Samsung Electronics has tipped a surprise record first-quarter profit as analysts said strong chip margins and the early launch of its flagship Galaxy S9 smartphone likely masked broader weakness in the mobile market.
The global semiconductor leader and Apple smartphone rival forecast its January-March profit to leap 57.6 per cent from a year earlier to 15.6 trillion won (US$14.7 billion), beating an average forecast of 14.5 trillion won from a Thomson Reuters survey of 21 analysts.
Revenue for the quarter was tipped to rise 18.7 per cent to 60 trillion won, Samsung said in a regulatory filing.
The South Korean company did not elaborate on its performance and will disclose detailed earnings in late April.
"Even if profits start falling in the second half, Samsung will have a strong balance sheet this year," said Song Myung-sup, analyst at HI Investment & Securities.
Analysts expected the chip division to continue to drive profits, after contributing an estimated 10.7 trillion won to first-quarter earnings.
Lower costs and strong demand for DRAM chips used in servers have fattened the division's margins, putting Samsung on track for record annual earnings amid expectations of tight supply for the remainder of the year.
The mobile business also appeared to have made a surprisingly solid contribution to first-quarter earnings, analysts said, despite a broader slowdown in global smartphone sales.
They put this down to Samsung's early launch of its premium Galaxy S9 device as well as healthy sales of older models as consumers balk at the high price-tags on the latest premium models.
"DRAM prices were good, so the chips division could have earned more than the market expected.
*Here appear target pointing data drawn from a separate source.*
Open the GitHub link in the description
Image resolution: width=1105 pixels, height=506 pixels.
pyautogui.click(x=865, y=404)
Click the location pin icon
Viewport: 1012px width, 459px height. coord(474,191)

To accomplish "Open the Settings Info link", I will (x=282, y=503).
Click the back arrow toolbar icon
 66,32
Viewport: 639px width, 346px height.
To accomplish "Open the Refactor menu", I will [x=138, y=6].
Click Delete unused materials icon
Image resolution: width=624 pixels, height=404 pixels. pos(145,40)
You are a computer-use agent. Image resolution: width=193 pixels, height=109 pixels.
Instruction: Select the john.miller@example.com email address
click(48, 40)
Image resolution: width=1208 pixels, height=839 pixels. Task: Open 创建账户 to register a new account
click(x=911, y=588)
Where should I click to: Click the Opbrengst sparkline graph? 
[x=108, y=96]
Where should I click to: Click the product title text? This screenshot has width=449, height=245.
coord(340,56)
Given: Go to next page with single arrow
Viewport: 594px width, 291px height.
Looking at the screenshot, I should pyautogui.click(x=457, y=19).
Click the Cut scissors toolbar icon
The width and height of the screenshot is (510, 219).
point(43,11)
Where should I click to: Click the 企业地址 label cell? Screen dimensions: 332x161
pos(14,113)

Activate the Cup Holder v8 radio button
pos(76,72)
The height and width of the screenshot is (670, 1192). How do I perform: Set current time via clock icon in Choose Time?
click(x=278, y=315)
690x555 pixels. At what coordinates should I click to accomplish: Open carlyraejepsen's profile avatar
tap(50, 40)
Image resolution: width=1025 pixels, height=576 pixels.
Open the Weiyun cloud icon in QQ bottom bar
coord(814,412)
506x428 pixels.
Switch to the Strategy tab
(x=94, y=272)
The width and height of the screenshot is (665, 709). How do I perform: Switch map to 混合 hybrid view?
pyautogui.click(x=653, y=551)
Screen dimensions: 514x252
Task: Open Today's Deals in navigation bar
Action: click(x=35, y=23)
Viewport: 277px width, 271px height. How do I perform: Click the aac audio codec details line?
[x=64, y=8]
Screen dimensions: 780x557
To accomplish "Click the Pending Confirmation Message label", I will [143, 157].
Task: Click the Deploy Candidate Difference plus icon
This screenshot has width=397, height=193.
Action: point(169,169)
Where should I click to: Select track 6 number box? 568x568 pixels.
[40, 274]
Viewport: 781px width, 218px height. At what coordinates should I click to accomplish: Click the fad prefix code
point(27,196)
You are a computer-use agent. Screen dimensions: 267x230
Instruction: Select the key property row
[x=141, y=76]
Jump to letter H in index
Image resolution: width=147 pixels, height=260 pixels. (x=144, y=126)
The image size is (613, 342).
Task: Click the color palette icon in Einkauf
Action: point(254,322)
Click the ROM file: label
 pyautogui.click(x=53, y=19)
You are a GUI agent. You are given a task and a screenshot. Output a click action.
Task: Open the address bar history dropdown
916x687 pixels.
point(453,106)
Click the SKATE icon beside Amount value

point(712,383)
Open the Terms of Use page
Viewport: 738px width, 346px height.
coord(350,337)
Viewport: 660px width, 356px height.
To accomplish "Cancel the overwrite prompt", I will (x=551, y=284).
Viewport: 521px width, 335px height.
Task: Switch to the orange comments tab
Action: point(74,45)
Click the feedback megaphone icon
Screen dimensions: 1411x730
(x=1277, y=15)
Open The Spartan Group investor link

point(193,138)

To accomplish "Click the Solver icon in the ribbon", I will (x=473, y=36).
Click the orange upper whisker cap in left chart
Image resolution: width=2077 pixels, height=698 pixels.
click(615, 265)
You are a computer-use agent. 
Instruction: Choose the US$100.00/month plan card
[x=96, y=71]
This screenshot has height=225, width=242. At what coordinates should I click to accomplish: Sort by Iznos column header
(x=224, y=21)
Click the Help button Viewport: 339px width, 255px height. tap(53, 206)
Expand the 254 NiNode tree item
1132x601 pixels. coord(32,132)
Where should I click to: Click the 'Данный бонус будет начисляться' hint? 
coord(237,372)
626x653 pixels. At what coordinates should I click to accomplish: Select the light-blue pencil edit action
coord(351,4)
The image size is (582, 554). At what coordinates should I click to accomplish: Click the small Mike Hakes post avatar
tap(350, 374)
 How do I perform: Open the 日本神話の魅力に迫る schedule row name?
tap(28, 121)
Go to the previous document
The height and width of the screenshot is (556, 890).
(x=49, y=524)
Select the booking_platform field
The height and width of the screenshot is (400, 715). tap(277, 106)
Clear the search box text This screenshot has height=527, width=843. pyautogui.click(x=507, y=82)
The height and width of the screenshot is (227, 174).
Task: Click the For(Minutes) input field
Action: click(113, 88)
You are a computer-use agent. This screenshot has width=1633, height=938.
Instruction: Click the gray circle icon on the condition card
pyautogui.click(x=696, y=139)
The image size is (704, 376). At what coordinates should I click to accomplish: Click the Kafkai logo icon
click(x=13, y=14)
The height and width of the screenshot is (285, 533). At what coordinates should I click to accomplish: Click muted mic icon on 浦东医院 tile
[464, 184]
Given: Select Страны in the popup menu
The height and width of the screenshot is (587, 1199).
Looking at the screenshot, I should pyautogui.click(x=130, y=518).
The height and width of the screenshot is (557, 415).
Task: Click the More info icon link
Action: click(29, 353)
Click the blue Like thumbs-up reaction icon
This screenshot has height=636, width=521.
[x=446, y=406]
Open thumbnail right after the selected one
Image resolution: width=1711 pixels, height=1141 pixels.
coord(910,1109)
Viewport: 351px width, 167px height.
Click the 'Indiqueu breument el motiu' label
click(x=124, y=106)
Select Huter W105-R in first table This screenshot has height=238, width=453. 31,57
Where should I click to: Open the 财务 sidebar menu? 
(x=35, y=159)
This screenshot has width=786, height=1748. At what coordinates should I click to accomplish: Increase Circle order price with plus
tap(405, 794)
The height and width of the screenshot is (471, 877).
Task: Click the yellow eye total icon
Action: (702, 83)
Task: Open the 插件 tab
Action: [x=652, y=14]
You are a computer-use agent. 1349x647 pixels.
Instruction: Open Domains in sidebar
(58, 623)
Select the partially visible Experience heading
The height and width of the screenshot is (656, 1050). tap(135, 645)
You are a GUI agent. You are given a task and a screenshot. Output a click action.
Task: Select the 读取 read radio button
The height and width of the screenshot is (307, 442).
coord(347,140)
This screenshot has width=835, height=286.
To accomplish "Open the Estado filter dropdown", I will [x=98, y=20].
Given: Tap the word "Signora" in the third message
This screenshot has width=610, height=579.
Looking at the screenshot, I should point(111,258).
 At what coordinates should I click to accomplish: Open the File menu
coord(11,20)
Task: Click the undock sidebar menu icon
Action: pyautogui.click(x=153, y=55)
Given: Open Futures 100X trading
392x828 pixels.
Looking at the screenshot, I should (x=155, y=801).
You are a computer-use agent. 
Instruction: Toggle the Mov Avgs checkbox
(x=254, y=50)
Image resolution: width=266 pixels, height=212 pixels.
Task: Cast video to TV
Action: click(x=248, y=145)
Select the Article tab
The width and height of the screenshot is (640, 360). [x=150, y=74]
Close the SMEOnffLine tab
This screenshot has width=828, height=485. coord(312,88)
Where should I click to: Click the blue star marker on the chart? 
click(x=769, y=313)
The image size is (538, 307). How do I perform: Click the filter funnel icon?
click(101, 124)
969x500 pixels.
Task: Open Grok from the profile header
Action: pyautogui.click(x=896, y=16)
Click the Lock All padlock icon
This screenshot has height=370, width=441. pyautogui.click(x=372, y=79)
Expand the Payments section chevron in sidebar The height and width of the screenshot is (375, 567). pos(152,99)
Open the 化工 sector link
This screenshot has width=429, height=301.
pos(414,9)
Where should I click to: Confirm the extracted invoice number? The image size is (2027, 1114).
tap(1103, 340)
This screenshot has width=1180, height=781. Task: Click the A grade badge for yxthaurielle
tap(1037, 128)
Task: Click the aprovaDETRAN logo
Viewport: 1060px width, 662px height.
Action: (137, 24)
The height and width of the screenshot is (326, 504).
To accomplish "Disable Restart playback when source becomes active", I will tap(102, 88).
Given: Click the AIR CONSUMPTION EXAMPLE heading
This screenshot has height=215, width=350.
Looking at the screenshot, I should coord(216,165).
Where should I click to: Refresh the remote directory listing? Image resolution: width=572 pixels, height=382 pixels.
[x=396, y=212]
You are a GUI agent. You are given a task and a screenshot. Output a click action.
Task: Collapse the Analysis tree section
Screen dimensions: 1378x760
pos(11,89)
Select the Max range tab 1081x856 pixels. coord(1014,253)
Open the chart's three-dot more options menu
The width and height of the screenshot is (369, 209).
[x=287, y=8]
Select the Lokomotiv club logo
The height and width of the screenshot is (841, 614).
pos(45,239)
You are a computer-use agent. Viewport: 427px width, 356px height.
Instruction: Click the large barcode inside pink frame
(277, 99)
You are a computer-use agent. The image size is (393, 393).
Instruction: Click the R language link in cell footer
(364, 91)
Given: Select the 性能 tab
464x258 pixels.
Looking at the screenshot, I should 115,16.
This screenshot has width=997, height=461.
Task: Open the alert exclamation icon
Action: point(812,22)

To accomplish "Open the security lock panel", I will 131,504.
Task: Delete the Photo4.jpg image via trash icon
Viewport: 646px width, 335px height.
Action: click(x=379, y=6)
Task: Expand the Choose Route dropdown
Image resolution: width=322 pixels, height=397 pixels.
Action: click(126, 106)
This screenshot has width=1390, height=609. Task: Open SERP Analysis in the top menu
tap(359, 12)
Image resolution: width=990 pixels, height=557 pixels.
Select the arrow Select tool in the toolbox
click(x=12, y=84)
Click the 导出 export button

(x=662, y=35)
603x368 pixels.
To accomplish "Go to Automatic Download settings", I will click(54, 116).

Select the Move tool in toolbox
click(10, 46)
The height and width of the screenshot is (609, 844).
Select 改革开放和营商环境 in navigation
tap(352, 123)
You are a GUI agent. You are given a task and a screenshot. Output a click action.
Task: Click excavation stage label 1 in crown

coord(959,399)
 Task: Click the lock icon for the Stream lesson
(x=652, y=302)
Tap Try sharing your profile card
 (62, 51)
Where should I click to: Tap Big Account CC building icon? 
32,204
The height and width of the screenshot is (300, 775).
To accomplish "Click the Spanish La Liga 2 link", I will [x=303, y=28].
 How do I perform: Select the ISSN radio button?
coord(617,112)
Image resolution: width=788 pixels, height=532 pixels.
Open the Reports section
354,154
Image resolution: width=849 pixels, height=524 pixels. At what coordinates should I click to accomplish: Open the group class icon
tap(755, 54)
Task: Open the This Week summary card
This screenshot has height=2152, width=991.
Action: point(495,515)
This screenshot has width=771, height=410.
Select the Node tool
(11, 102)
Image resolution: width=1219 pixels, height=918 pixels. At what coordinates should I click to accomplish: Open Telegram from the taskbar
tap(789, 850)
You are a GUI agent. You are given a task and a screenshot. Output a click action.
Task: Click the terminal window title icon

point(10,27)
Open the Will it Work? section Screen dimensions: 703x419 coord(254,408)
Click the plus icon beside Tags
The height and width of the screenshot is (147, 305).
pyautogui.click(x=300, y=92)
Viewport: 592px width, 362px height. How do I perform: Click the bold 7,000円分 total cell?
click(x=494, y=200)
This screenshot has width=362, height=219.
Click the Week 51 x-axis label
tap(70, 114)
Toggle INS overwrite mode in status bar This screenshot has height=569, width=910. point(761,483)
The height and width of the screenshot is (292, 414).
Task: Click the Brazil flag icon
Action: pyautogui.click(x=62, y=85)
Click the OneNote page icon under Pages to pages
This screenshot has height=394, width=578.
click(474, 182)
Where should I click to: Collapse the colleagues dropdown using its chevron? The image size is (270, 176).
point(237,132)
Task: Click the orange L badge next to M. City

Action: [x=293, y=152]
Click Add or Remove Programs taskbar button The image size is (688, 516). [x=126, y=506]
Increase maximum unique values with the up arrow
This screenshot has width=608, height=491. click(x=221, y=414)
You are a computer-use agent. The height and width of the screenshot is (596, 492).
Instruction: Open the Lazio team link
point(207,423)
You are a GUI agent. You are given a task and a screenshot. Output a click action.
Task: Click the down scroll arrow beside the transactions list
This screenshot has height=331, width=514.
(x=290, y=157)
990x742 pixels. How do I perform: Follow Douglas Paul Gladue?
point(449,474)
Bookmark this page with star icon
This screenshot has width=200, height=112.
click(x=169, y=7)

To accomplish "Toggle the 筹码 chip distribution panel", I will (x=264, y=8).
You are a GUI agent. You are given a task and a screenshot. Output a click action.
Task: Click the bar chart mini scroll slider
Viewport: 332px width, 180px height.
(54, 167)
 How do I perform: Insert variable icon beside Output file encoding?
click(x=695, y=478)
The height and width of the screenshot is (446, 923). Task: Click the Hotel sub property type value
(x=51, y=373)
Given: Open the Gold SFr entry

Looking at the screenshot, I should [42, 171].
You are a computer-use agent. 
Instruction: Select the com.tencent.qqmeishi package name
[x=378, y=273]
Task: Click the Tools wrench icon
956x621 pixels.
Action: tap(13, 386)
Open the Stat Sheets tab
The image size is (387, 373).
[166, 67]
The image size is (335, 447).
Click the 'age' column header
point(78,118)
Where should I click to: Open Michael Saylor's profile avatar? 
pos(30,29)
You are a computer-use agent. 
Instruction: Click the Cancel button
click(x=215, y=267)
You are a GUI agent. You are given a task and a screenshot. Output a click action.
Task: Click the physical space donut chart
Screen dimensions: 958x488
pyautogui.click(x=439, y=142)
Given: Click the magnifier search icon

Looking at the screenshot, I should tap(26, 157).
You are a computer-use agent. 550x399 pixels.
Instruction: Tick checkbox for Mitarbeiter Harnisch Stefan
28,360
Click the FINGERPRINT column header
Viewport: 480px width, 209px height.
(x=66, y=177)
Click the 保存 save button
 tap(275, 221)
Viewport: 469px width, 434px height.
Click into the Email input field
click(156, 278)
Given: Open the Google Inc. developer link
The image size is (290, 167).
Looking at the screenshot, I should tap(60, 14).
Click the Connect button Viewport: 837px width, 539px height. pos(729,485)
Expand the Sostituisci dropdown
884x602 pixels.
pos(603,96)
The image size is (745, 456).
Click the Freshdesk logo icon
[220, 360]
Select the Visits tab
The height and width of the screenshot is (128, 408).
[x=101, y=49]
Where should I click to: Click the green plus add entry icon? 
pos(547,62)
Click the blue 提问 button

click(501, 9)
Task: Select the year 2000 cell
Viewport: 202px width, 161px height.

But there was probably some upside in the mobile business," said Greg Roh, analyst at HMC Investment & Securities.
The S9, which began selling in most markets in mid-March, launched a full five weeks before its predecessor S8 in 2017.
Worldwide smartphone shipment volumes shrank for the first time in 2017, according to data from industry tracker IDC, as steep prices for high-end models and slowing innovation prompted consumers to delay purchasing upgrades.
Concerns about the smartphone market and a subsequent fall in demand for components like OLED screens - used in Apple's iPhone X - are behind a roughly 4.4 percent fall in Samsung Electronics' share price so far this year, from a record high in November.
Samsung shares fell 2.3 per cent on Friday after the earnings guidance, compared to a 0.7 per cent drop in the wider market.
DRAM prices and the performance of the flagship Galaxy S9 smartphone launched in March will be other key variables for Samsung going forward.
"The Galaxy S9 series will face headwinds that are affecting all premium smartphone makers," research firm Strategy Analytics told Reuters last week.